Un an après le début de l’épidémie : qu’est-ce que le Covid a changé à votre profession ?

Les kinésithérapeutes libéraux étaient rompus aux mesures d’hygiène par les caractéristiques de contact rapproché de leur exercice ainsi que celles liées à certains soins spécifiques (maxillo-faciale, pathologie respiratoires) imposant des contraintes strictes. Ils ont su intensifier et communiquer sur leurs pratiques afin de redonner rapidement aux gens la confiance de fréquenter à nouveau les cabinets sans risque.

La crise sanitaire a imposé la réduction du nombre de patients simultanés sur plateau technique de rééducation. Le cabinet du kinésithérapeute est aujourd’hui le recours majeur du sport santé (prévention et réhabilitation) alors que les salles de sport restent closes.

Et à votre rapport aux patients ?

La crise sanitaire semble avoir accéléré le passage de notre société vers le « sans contact » : paiements dématérialisés, télémédecine, télétravail, couvre-feu et menace de reconfinement.
La population souffre du manque de perspective, et de la distanciation humaine que beaucoup jugent contre nature dans nos sociétés occidentales.
Pour les patients, les kinésithérapeutes donnent du sens à une certaine idée de la relation humaine par le toucher.

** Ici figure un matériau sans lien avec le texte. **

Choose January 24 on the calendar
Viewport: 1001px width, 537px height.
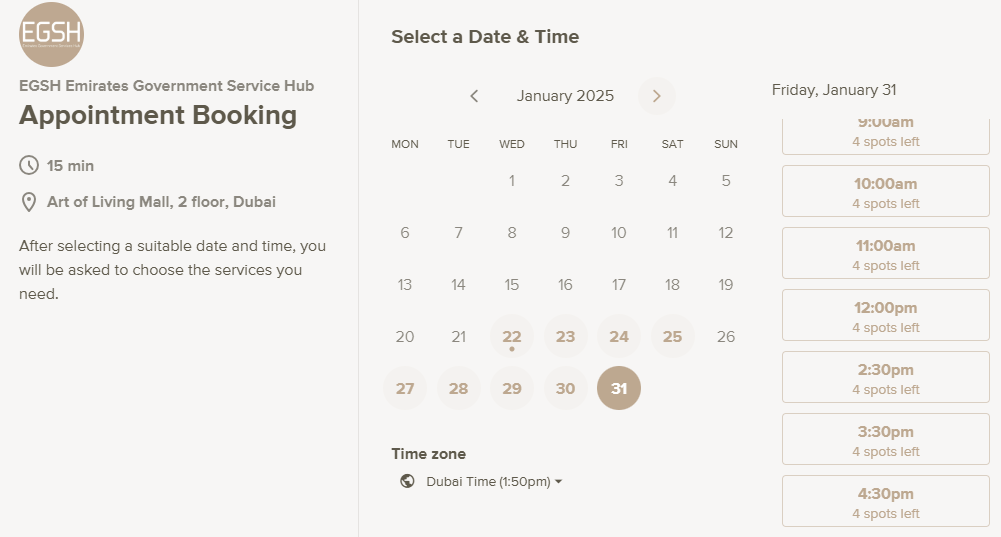(x=619, y=336)
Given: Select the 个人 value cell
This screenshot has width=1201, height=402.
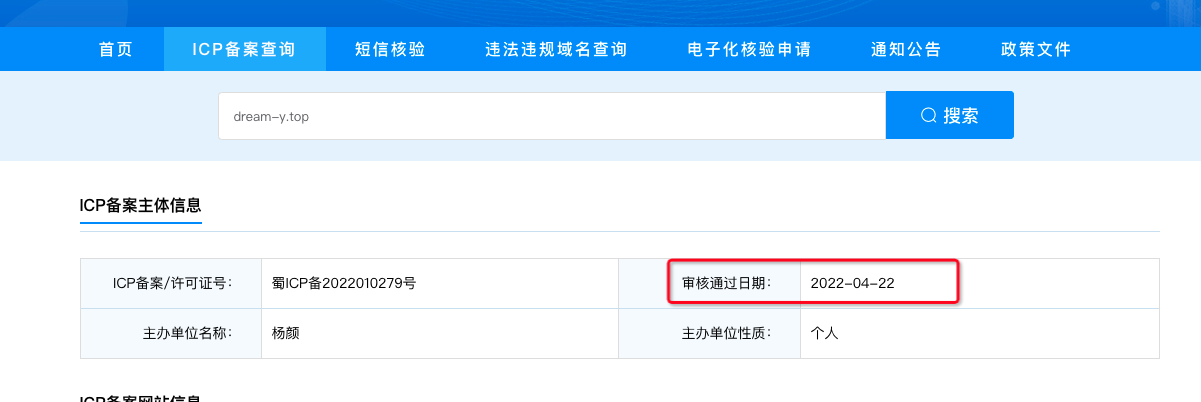Looking at the screenshot, I should [x=980, y=333].
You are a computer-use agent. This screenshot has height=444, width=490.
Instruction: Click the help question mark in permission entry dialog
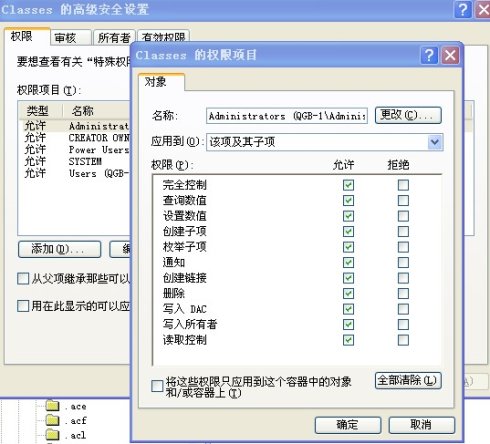[429, 55]
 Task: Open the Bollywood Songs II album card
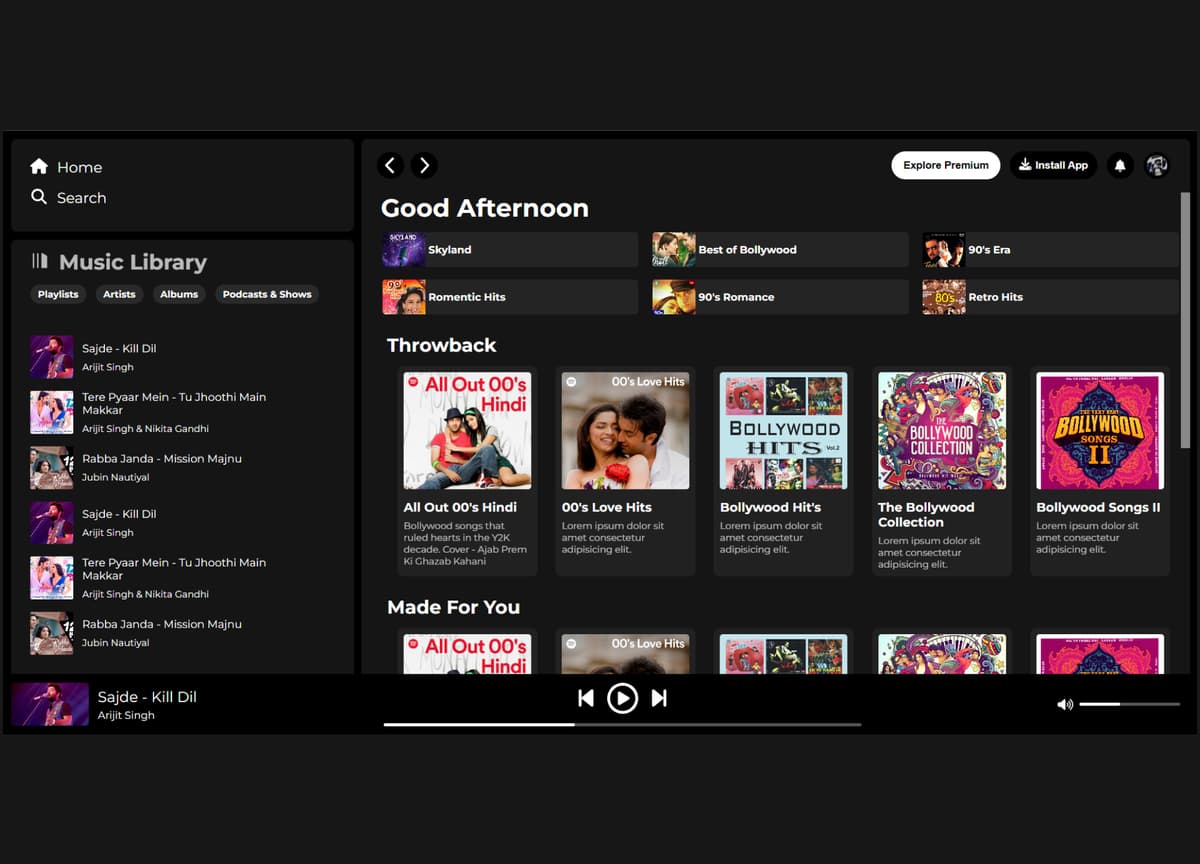point(1099,470)
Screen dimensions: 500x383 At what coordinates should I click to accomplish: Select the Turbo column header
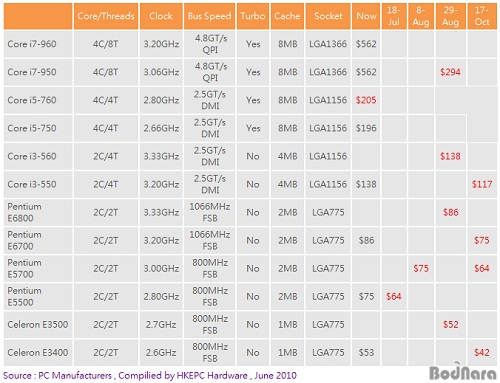[x=253, y=16]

Que vous permet votre organisation en URPS ?

L’URPS MK Occitanie a joué un rôle majeur sur l’offre de soins pendant le grand confinement en mettant en place un système de garde, et en distribuant des équipements de protection individuels.
Aujourd’hui, elle sert de relais aux informations qui concernent l’exercice libéral des kinésithérapeutes.

Et demain, comment l’améliorer ?

Une URPS est une entité vouée à évoluer et nous y appliquons une démarche qualité permanente. Sur tous les sujets, le questionnement et l’évaluation de résultats comparés aux objectifs attendus doivent nous guider.